After that, on a high floor and behind doors locked on any more excursions, it was possible at last-having thrown my clothes into cold water to soak out the blood-in a darkened room and the abandon of collapse (no more hard emotionless concentration on survival), to meet the devil face to face: the hatred that had penetrated deeper than anything I had breathed in with the bullet-streaked air, or slid on or rocked under. Early experiences of combat, night-reconnaissance and enemy artillery were as nothing compared with the forces that had been abroad this night. No way now to prevail against convulsive sobbing until sleep filtered thickly through it with daylight showing through the blinds.

Later that morning I noticed the pain and swelling in my hand. Below us, in the sunny autumnal streets, rifle-fire; some of it to keep people indoors, away from the killing that was going on a little further off. Yet my friend’s daughter walked with someone else from twelve blocks away to bring me medicines. Together we listened to the final broadcast of the second student radio: songs of Theodorakis-dirges now – and finally a young but drained and broken voice announcing, “We say goodbye to you. For the last time.”

Toward noon came the announcement by General Zagorianakos, Chief of Staff: martial law, a state of siege, censorship, and a curfew beginning at 4:00 in the afternoon. As in April, 1967, a long night was needed for arrests to sweep the city, and for the wounded to be dealt with (in some cases not by doctors or by nurses) in the wild congestion of the hospitals, and for the bodies of the dead to be transported to cemeteries under close military guard.

Certain noteworthy news items and Government bulletins would now and again interrupt the martial music. We learned that Markezinis, briefly Prime Minister, had called off his dawn press conference; he had reason to be afraid of questions. He went later to the Athens Pentagon to congratulate the Armed Forces in a tone similar to one of the Government communiqués: “The enemies of the nation are unrepentant and do not want elections. The Ministry of Public Order called on the assistance of the Army. This assistance resulted in the bloodless evacuation of the Polytechnic.” Kapsàskis, the Government Coroner, announced nine dead. Zournadzis, Press Minister, praised the “lofty virtues of martial law.” Then, “Whoever is discovered harbouring anyone not of the immediate family will be court-martialled.” Then, as to be expected, Papadopoulos: “In profound awareness of my responsibilities toward the nation and to history – ”

We turned the radio off.

Past 3 o’clock; my hand swelling fast.

But to have it X-rayed at a hospital meant giving information wounds, circumstances of infliction, the name and address on my residence permit. Which had vanished in the night.

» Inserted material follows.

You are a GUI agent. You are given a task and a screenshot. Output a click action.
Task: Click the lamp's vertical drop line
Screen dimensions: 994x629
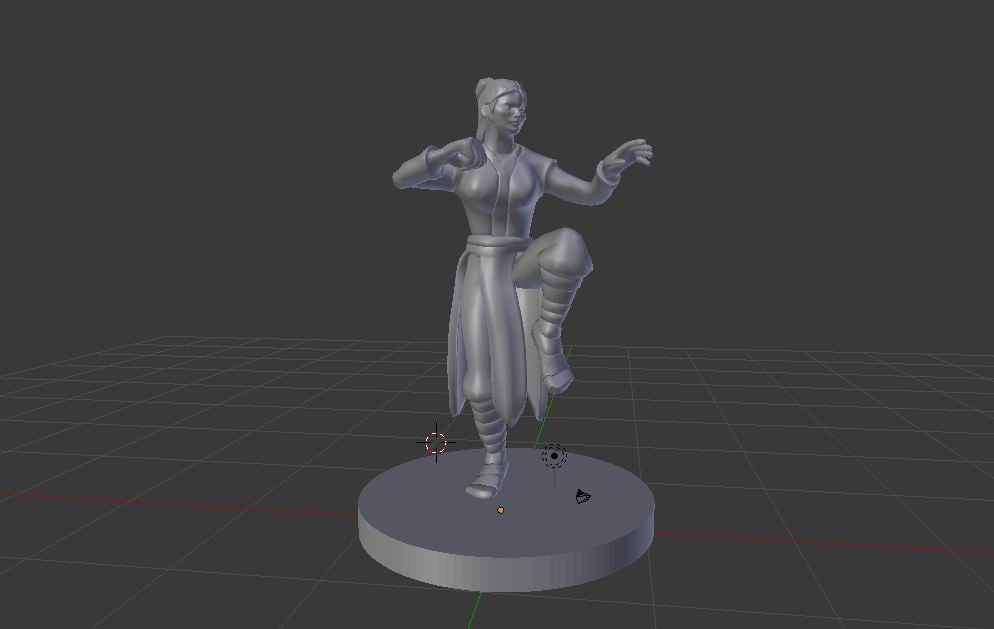(x=555, y=479)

A series of telephone calls all carefully worded led me to a radiologist who, I was assured, would ask no questions. He drove a long distance to meet me in his consulting-room, while the minutes ticked by.

The X-ray showed a diagonal break across the hand I had tried to interpose between skull and clubs. “But it’ll take time to get the picture ready. When you get home just take a piece of cardboard and bend it round the wrist and tie it up with string. It should be all right till Monday.”

It was a long pull back to my own district on foot. Not a taxi in sight. Two cars only, and when I hailed them they zoomed by at top speed. The clothes I had on were dry but they were someone else’s and obviously didn’t fit.

When I began to think I wasn’t going to make it I rang several bells along one fashionable street. None answered.

I got back with three minutes to spare – just time to buy provisions for tomorrow, Sunday. I asked the grocer (who does live next to me) to give me credit until Monday.

“No, no, no, we give no credit.” He was fluttering around his shop in dismay at the sight of me in a condition that he could guess the cause of. But I did have fifty drachmas: enough to cover the expenses. At home I bolted the front door and closed the shutters quickly.